The city of San Francisco on April 5th made huge strides, becoming the first city in the nation to require that employers provide new parents with six weeks of fully paid leave time to spend with their newborns. Proposed by San Francisco City Hall Supervisor Scott Wiener and unanimously approved by the city Board of Supervisors, the plan intends to extend the state’s current paid leave provisions. The state of California pays 55% of a parent’s salary over a six to eight week leave period, and San Francisco businesses are now obligated to pay the remaining 45%. This legislation will bring a huge wave of relief for parents struggling to make ends meet in the highly expensive city. A particularly important part of the proposal is that it includes same-sex couples and single mothers and fathers, making it supportive of all new parents. The proposal’s deadline will be set for January 1, 2018, giving time for small businesses with 20 or more employees to implement the policy. Companies with less than twenty employees are exempt from the legislation.

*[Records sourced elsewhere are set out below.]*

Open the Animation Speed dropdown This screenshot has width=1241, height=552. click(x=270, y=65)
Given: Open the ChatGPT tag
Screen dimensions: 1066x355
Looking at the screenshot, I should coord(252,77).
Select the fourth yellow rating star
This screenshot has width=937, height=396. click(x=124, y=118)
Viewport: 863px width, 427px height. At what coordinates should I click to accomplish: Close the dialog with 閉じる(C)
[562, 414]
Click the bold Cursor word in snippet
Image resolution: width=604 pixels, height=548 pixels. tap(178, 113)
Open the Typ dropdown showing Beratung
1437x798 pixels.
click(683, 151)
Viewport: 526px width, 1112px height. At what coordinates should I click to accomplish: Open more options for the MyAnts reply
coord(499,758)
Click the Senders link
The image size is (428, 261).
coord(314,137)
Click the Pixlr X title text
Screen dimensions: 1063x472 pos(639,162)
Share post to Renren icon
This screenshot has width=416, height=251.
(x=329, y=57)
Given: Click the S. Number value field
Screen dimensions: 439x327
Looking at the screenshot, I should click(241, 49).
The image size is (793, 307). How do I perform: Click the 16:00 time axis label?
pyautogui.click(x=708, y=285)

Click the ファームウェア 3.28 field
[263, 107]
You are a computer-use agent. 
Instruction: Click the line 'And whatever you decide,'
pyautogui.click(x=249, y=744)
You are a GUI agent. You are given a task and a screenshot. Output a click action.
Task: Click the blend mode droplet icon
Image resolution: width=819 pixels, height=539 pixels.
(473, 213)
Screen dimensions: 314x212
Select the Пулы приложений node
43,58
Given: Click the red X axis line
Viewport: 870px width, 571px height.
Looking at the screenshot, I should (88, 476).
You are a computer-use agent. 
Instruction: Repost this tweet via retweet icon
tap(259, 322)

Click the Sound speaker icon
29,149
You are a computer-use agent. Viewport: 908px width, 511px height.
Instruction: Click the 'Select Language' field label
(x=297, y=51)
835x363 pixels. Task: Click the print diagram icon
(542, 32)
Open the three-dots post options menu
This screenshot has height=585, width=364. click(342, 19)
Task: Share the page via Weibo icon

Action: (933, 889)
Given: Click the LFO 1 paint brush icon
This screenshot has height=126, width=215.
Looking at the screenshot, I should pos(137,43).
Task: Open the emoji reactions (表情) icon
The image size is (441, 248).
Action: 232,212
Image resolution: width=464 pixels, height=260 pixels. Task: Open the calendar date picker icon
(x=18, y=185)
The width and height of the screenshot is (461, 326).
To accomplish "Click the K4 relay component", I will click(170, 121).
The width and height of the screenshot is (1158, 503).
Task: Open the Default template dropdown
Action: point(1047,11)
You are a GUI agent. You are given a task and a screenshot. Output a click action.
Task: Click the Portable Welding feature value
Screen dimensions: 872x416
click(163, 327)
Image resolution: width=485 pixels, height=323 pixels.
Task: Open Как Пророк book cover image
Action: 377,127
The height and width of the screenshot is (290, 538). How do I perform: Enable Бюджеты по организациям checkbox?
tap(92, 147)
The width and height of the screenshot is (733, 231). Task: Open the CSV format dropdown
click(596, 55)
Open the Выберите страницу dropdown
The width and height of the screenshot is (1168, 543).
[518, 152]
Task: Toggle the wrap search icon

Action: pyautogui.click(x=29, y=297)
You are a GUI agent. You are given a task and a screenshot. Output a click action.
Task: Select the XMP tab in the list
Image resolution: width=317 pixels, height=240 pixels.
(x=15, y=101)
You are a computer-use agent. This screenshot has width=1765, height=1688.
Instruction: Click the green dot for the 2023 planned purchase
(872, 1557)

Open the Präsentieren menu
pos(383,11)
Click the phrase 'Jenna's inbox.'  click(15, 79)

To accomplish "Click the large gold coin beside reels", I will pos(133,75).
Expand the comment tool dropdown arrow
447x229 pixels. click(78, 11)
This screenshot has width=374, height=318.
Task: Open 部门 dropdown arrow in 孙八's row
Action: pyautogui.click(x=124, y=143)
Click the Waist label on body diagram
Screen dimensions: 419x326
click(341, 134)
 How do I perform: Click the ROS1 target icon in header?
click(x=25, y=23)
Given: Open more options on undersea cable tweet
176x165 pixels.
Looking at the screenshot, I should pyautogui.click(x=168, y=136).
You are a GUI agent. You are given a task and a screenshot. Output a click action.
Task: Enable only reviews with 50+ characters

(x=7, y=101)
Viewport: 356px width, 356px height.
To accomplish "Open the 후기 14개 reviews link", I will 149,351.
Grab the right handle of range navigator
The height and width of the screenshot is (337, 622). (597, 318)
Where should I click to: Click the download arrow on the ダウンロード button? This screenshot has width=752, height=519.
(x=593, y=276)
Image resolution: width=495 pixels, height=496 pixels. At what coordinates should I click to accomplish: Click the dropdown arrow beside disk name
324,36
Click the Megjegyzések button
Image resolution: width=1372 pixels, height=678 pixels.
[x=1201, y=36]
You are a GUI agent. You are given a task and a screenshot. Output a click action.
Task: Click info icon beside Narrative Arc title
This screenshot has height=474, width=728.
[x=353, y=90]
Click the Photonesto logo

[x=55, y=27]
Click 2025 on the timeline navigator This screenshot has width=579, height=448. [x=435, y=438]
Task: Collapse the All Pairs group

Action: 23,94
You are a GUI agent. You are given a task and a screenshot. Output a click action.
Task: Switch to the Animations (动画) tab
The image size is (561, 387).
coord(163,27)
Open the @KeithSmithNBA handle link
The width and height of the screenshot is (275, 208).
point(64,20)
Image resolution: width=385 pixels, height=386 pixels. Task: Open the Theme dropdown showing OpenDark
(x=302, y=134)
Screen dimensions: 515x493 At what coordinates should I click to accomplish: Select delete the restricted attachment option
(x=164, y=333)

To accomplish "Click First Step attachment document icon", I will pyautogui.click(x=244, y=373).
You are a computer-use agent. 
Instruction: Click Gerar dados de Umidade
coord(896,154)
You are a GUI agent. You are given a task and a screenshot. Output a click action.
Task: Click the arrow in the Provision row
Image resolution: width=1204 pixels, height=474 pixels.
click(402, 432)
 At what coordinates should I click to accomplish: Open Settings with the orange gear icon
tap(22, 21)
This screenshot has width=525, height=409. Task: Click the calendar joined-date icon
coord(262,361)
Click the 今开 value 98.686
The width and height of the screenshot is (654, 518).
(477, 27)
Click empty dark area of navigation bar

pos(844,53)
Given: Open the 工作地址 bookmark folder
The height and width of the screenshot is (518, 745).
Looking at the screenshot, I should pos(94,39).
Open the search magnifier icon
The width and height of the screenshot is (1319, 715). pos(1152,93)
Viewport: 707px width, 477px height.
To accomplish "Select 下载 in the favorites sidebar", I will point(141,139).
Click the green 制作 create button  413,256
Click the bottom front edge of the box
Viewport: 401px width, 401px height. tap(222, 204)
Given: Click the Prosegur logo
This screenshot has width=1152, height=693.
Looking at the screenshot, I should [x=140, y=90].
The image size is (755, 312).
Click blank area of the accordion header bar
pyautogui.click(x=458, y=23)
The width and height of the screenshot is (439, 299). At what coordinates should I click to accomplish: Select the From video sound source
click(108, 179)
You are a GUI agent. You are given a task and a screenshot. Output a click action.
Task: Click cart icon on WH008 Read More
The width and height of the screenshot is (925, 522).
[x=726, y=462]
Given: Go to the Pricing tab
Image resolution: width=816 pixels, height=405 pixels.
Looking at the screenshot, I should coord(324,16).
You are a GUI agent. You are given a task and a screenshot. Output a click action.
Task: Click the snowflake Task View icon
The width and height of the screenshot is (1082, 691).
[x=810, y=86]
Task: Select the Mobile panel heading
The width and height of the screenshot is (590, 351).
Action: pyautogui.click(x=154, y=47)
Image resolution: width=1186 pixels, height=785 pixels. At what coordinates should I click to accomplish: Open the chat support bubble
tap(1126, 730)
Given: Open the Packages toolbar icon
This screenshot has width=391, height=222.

The U.S. has long lagged behind the world’s other industrialized nations with regards to parental leave, being the only one that does not guarantee paid maternity leave. Wiener articulated this issue telling SF Gate, “There’s been a growing awareness in the United States that our parental leave policies as a country are completely out-of-step with the rest of the world,” he said. “When you do have good, paid parental leave, worker productivity goes up. It’s good for the employer, it’s good for the parents, and it’s good for the child.” Paid parental leave is now more commonly seen as a necessity to ensure the healthy growth of families. The main idea of the proposal is that parents should not have to choose between caring for their kids and making enough money to support their household.
The new proposal for San Francisco parents comes after the successful implementation of similar benefits specifically for San Francisco city employees with newborn children. The proposal will not apply to businesses that already currently offer generous paid leave plans. Wiener hopes San Francisco’s measure will encourage other cities, states, and eventually the federal government to implement such paid parental leave plans so that the nation may close the gap with other developed countries that offer guaranteed paid leave.